Recipe Page

Apple Pistachio Crisp

Makes:4 Servings

 Preparation Time:1 hour

Fruit-based desserts can contribute to making half your plate fruits and veggies. True to their name, Honeycrisp apples are sweet and crunchy, perfectly delicious raw, but also ideal in baking. And their sweetness lends potential to reducing added sugar, as we did with this apple crisp.

Ingredients

  • 3 apples (such as Honeycrisp, cored and cut into 1” chunks and unpeeled)
  • 1/2 cup raisins
  • 1/2 lemon (juiced)
  • 1/2 cup old fashion oats
  • 1/4 cup whole wheat flour
  • 1 teaspoon cinnamon
  • 3 tablespoons brown sugar
  • 1/4 cup pistachios (unsalted, chopped)
  • 2 tablespoons margarine or butter (melted)

Directions

  1. Place rack in center of oven and preheat to 350 ºF.
  2. Place sliced apples, raisins, and lemon juice in 8x8 inch pan or baking dish; toss.
  3. In a bowl, mix remaining ingredients except melted margarine.
  4. Add melted margarine and mix until texture is consistent.
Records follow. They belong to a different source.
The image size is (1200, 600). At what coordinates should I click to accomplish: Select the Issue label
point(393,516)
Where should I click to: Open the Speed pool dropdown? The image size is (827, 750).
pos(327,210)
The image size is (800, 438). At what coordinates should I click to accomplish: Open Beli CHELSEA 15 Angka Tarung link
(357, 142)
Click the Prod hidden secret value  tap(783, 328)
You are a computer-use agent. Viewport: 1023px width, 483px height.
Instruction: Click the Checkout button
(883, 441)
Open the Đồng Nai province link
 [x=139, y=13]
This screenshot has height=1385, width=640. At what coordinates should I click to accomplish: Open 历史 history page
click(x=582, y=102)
Sprinkle over apple-raisin mixture.
  5. Bake uncovered 45-50 minutes or until apples are tender.

Notes

Serving Suggestion: Serve with an 8 oz. glass of fat-free (skim) milk, 3 oz. boneless, skinless chicken breast, and ½ cup green beans. 

 

 

Asparagus, Mandarin Orange, Chicken, and Rice 

Makes:4 Servings

Preparation Time:30 minutes

Fresh California asparagus, mandarin oranges, chicken, and brown rice make perfect compliments in this Asian-influenced salad.

Ingredients

For the Vinaigrette:

  • 2 tablespoons extra virgin olive oil
  • 2 tablespoons rice vinegar
  • 3 tablespoons mandarin orange juice (reserved from oranges)
  • 1 tablespoon soy sauce, reduced sodium

For the Salad:

  • 3 1/3 cups fresh asparagus (trimmed)
  • 2 cans 11 oz cans mandarin oranges (drained, reserve juice)
  • 12 ounces cooked chicken breast (cut into chunks)
  • 3 cups cooked instant brown rice

Directions

  1. In a small bowl, whisk vinaigrette ingredients, set aside.
  2. Cook rice according to package directions.
  3. Place whole trimmed asparagus in a large skillet with 1 1/2 inches of water.
  4. Bring to a boil, reduce heat and simmer, uncovered, for 2-5 minutes.
  5. Rinse with cool water and cut into 1-inch pieces.
  6. In a medium size bowl, toss all ingredients. 

Notes

Weekly Meal Planning Tip: When you're planning a dinner with chicken, cook up extra chicken breast and refrigerate for later use in this salad.